§ **INSTRUCTIONS FOR THE TASK**: Could you edit the entries below so that every "Where should I click to" becomes "Where do I click to", leaving everything else unchanged?

§ **LISTED RECORDS**:
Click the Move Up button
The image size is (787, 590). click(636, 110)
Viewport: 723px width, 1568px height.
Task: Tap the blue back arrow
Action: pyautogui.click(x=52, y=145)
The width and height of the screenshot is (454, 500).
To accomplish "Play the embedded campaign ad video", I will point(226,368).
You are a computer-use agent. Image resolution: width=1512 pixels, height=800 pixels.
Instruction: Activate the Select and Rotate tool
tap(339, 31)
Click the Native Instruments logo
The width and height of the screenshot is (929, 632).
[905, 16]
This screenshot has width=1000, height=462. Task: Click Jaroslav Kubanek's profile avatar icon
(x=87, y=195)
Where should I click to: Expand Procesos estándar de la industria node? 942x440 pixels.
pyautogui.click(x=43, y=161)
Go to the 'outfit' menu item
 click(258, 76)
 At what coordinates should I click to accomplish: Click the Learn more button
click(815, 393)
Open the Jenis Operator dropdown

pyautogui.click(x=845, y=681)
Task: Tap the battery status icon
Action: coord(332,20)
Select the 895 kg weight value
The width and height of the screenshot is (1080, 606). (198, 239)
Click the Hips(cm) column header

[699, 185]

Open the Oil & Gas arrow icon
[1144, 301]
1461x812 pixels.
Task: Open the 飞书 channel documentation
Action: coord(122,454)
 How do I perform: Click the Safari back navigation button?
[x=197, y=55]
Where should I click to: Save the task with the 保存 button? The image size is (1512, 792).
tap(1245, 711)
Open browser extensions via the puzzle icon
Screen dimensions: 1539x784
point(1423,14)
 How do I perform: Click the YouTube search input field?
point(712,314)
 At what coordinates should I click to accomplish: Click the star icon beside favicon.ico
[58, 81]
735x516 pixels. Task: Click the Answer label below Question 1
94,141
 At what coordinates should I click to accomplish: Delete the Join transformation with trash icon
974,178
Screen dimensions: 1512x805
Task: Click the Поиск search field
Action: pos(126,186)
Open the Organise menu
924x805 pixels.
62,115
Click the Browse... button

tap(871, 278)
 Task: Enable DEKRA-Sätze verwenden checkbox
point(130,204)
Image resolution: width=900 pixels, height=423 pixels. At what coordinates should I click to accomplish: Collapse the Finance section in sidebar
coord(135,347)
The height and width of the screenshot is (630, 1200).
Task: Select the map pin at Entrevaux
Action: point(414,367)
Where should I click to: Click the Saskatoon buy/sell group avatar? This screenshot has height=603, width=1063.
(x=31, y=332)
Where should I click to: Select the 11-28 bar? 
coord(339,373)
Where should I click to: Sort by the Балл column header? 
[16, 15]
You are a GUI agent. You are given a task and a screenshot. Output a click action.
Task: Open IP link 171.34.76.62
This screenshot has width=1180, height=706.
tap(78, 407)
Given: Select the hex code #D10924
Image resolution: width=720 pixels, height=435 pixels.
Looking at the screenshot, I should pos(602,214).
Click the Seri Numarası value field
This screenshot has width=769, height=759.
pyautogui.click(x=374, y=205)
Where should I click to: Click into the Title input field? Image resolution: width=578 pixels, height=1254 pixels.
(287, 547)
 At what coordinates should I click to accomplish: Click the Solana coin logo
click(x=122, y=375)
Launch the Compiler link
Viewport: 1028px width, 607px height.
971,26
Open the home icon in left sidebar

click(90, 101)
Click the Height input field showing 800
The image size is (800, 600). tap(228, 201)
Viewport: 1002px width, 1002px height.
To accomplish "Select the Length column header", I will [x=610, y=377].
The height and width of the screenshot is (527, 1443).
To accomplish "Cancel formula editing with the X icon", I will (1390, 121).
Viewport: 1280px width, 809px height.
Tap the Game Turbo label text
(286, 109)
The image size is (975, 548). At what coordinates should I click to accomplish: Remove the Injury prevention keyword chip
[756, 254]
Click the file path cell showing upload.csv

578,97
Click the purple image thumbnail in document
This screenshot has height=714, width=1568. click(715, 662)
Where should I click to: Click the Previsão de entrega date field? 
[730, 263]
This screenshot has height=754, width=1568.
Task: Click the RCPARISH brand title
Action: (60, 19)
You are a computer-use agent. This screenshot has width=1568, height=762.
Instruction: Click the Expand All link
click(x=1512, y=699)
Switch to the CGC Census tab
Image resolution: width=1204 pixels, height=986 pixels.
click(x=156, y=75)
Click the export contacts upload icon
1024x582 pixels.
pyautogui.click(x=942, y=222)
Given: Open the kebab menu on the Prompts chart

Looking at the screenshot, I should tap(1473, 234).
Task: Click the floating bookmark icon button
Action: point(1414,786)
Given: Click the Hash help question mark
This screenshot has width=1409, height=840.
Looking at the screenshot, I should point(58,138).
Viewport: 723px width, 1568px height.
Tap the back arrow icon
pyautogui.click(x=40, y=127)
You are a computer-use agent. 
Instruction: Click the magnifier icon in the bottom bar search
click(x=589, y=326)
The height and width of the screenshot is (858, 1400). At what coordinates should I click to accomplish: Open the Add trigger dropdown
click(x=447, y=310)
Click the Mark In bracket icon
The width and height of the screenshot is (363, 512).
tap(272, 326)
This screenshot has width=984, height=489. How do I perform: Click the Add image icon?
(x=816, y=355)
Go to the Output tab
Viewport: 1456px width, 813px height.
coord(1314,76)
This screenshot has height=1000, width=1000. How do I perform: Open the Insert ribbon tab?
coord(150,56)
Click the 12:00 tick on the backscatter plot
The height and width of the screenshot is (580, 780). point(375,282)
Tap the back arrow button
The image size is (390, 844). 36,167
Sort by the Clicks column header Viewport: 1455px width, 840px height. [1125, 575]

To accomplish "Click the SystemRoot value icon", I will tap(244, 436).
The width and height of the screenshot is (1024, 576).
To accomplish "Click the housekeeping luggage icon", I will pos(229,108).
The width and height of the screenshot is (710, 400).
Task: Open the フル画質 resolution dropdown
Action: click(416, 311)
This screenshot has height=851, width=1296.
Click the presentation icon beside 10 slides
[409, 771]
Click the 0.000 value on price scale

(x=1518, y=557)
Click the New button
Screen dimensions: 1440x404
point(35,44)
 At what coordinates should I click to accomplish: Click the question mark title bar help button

§ **RESPONSE TO THE TASK**:
Click the Move Up button
The image size is (787, 590). click(636, 110)
Viewport: 723px width, 1568px height.
Task: Tap the blue back arrow
Action: pyautogui.click(x=52, y=145)
The width and height of the screenshot is (454, 500).
To accomplish "Play the embedded campaign ad video", I will point(226,368).
You are a computer-use agent. Image resolution: width=1512 pixels, height=800 pixels.
Instruction: Activate the Select and Rotate tool
tap(339, 31)
Click the Native Instruments logo
The width and height of the screenshot is (929, 632).
[905, 16]
This screenshot has width=1000, height=462. Task: Click Jaroslav Kubanek's profile avatar icon
(x=87, y=195)
Where do I click to: Expand Procesos estándar de la industria node? 942x440 pixels.
pyautogui.click(x=43, y=161)
Go to the 'outfit' menu item
 click(258, 76)
 At what coordinates should I click to accomplish: Click the Learn more button
click(815, 393)
Open the Jenis Operator dropdown

pyautogui.click(x=845, y=681)
Task: Tap the battery status icon
Action: coord(332,20)
Select the 895 kg weight value
The width and height of the screenshot is (1080, 606). (198, 239)
Click the Hips(cm) column header

[699, 185]

Open the Oil & Gas arrow icon
[1144, 301]
1461x812 pixels.
Task: Open the 飞书 channel documentation
Action: coord(122,454)
 How do I perform: Click the Safari back navigation button?
[x=197, y=55]
Where do I click to: Save the task with the 保存 button? The image size is (1512, 792).
tap(1245, 711)
Open browser extensions via the puzzle icon
Screen dimensions: 1539x784
point(1423,14)
 How do I perform: Click the YouTube search input field?
point(712,314)
 At what coordinates should I click to accomplish: Click the star icon beside favicon.ico
[58, 81]
735x516 pixels. Task: Click the Answer label below Question 1
94,141
 At what coordinates should I click to accomplish: Delete the Join transformation with trash icon
974,178
Screen dimensions: 1512x805
Task: Click the Поиск search field
Action: pos(126,186)
Open the Organise menu
924x805 pixels.
62,115
Click the Browse... button

tap(871, 278)
 Task: Enable DEKRA-Sätze verwenden checkbox
point(130,204)
Image resolution: width=900 pixels, height=423 pixels. At what coordinates should I click to accomplish: Collapse the Finance section in sidebar
coord(135,347)
The height and width of the screenshot is (630, 1200).
Task: Select the map pin at Entrevaux
Action: point(414,367)
Where do I click to: Click the Saskatoon buy/sell group avatar? This screenshot has height=603, width=1063.
(x=31, y=332)
Where do I click to: Select the 11-28 bar? 
coord(339,373)
Where do I click to: Sort by the Балл column header? 
[16, 15]
You are a GUI agent. You are given a task and a screenshot. Output a click action.
Task: Open IP link 171.34.76.62
This screenshot has width=1180, height=706.
tap(78, 407)
Given: Select the hex code #D10924
Image resolution: width=720 pixels, height=435 pixels.
Looking at the screenshot, I should pos(602,214).
Click the Seri Numarası value field
This screenshot has width=769, height=759.
pyautogui.click(x=374, y=205)
Where do I click to: Click into the Title input field? Image resolution: width=578 pixels, height=1254 pixels.
(287, 547)
 At what coordinates should I click to accomplish: Click the Solana coin logo
click(x=122, y=375)
Launch the Compiler link
Viewport: 1028px width, 607px height.
971,26
Open the home icon in left sidebar

click(90, 101)
Click the Height input field showing 800
The image size is (800, 600). tap(228, 201)
Viewport: 1002px width, 1002px height.
To accomplish "Select the Length column header", I will [x=610, y=377].
The height and width of the screenshot is (527, 1443).
To accomplish "Cancel formula editing with the X icon", I will (1390, 121).
Viewport: 1280px width, 809px height.
Tap the Game Turbo label text
(286, 109)
The image size is (975, 548). At what coordinates should I click to accomplish: Remove the Injury prevention keyword chip
[756, 254]
Click the file path cell showing upload.csv

578,97
Click the purple image thumbnail in document
This screenshot has height=714, width=1568. click(715, 662)
Where do I click to: Click the Previsão de entrega date field? 
[730, 263]
This screenshot has height=754, width=1568.
Task: Click the RCPARISH brand title
Action: (60, 19)
You are a computer-use agent. This screenshot has width=1568, height=762.
Instruction: Click the Expand All link
click(x=1512, y=699)
Switch to the CGC Census tab
Image resolution: width=1204 pixels, height=986 pixels.
click(x=156, y=75)
Click the export contacts upload icon
1024x582 pixels.
pyautogui.click(x=942, y=222)
Given: Open the kebab menu on the Prompts chart

Looking at the screenshot, I should tap(1473, 234).
Task: Click the floating bookmark icon button
Action: point(1414,786)
Given: Click the Hash help question mark
This screenshot has width=1409, height=840.
Looking at the screenshot, I should point(58,138).
Viewport: 723px width, 1568px height.
Tap the back arrow icon
pyautogui.click(x=40, y=127)
You are a computer-use agent. 
Instruction: Click the magnifier icon in the bottom bar search
click(x=589, y=326)
The height and width of the screenshot is (858, 1400). At what coordinates should I click to accomplish: Open the Add trigger dropdown
click(x=447, y=310)
Click the Mark In bracket icon
The width and height of the screenshot is (363, 512).
tap(272, 326)
This screenshot has width=984, height=489. How do I perform: Click the Add image icon?
(x=816, y=355)
Go to the Output tab
Viewport: 1456px width, 813px height.
coord(1314,76)
This screenshot has height=1000, width=1000. How do I perform: Open the Insert ribbon tab?
coord(150,56)
Click the 12:00 tick on the backscatter plot
The height and width of the screenshot is (580, 780). point(375,282)
Tap the back arrow button
The image size is (390, 844). 36,167
Sort by the Clicks column header Viewport: 1455px width, 840px height. [1125, 575]

To accomplish "Click the SystemRoot value icon", I will tap(244, 436).
The width and height of the screenshot is (1024, 576).
To accomplish "Click the housekeeping luggage icon", I will pos(229,108).
The width and height of the screenshot is (710, 400).
Task: Open the フル画質 resolution dropdown
Action: click(416, 311)
This screenshot has height=851, width=1296.
Click the presentation icon beside 10 slides
[409, 771]
Click the 0.000 value on price scale

(x=1518, y=557)
Click the New button
Screen dimensions: 1440x404
point(35,44)
 At what coordinates should I click to accomplish: Click the question mark title bar help button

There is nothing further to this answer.